CHALLENGE:
Copy the lines word for word, from the first line down through the line containing "[x=310, y=12]". Leave the pictures out of your copy.

DATASET RECORDS:
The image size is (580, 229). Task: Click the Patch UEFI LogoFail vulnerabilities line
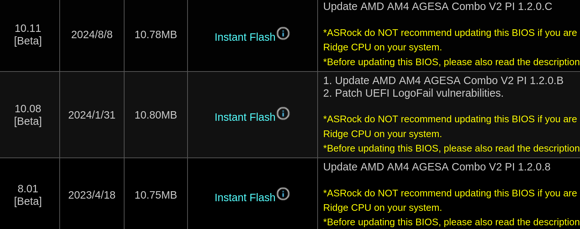(x=413, y=93)
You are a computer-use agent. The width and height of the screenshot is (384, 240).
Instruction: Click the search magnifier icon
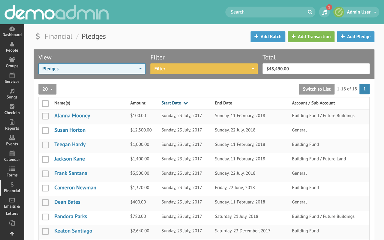[x=310, y=12]
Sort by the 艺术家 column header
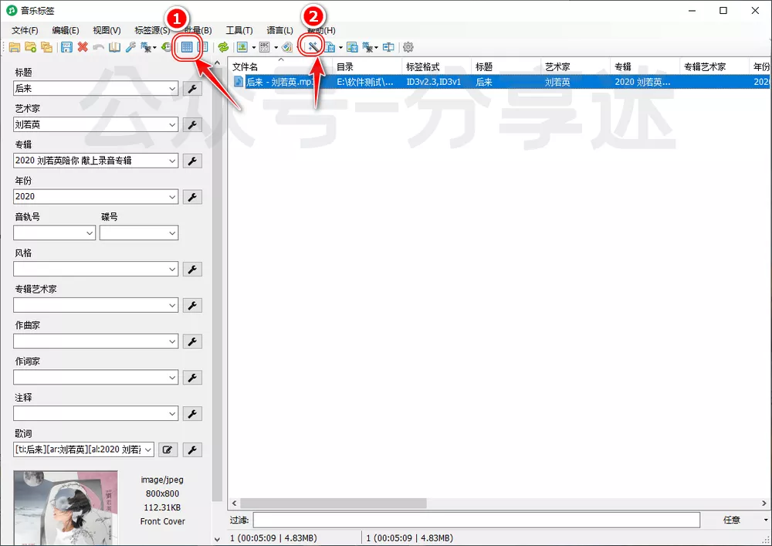Screen dimensions: 772x546 557,66
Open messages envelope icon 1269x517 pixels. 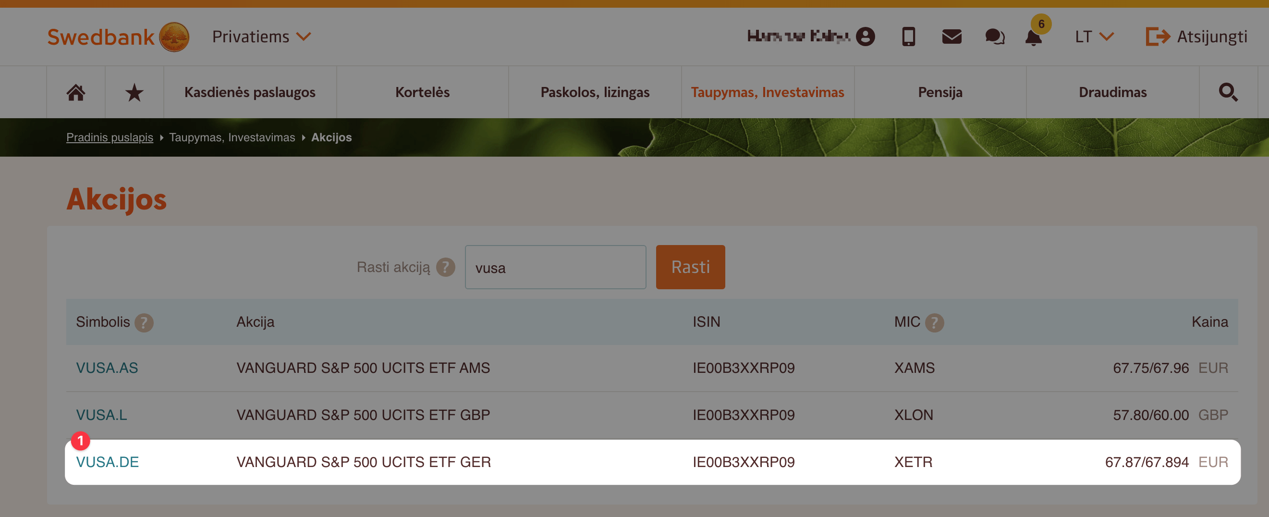tap(952, 36)
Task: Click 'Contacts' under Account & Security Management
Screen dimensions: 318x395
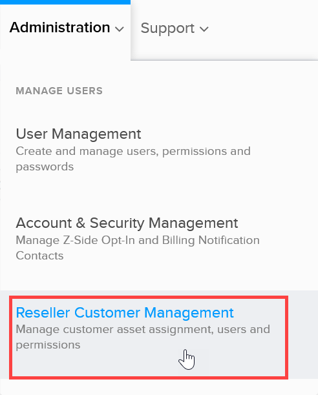Action: click(x=39, y=256)
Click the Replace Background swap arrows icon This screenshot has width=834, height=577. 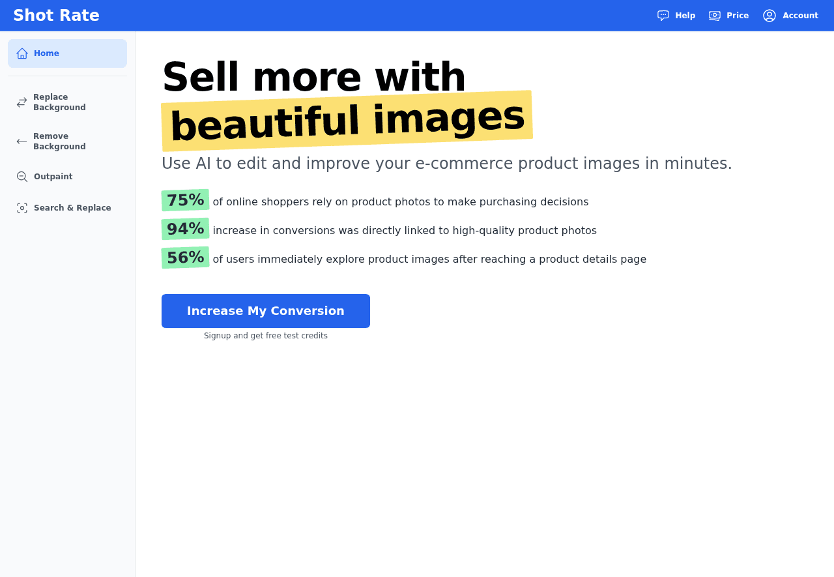[x=22, y=102]
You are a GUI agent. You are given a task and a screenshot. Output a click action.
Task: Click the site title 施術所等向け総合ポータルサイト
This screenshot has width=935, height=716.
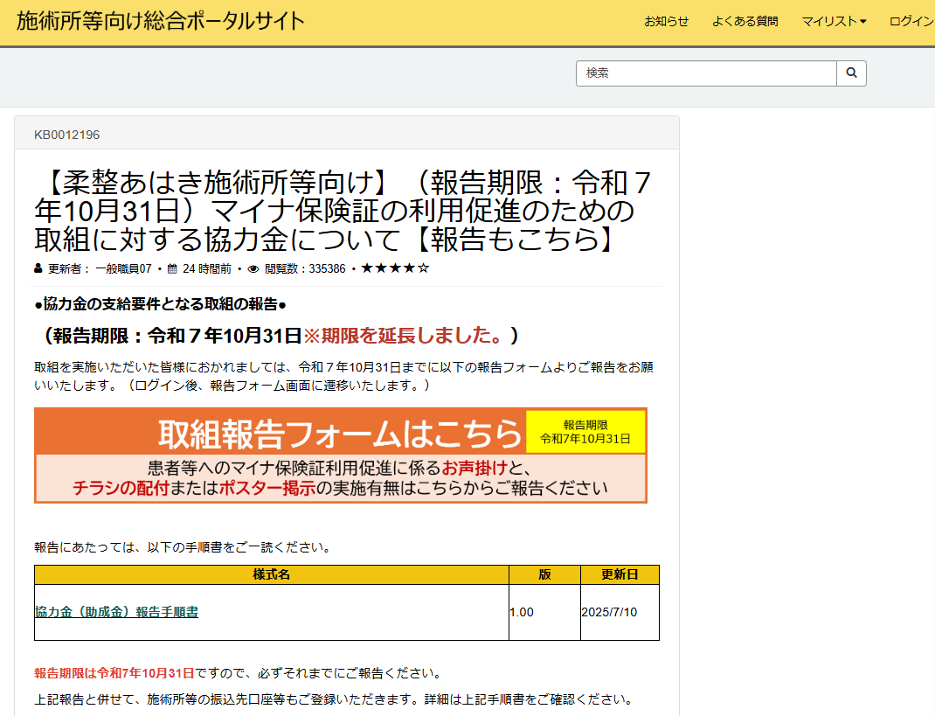pos(161,21)
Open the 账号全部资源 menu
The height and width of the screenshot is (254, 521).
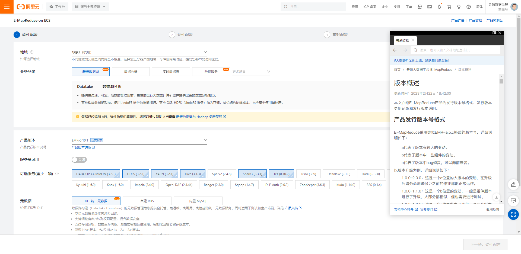point(90,7)
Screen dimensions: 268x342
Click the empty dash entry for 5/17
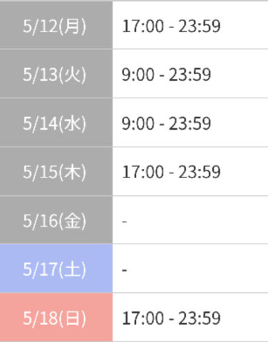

REPLY:
The image size is (580, 229). Task: Click the Patch UEFI LogoFail vulnerabilities line
(x=413, y=93)
You are a computer-use agent. The width and height of the screenshot is (384, 240).
Instruction: Click the search magnifier icon
[x=310, y=12]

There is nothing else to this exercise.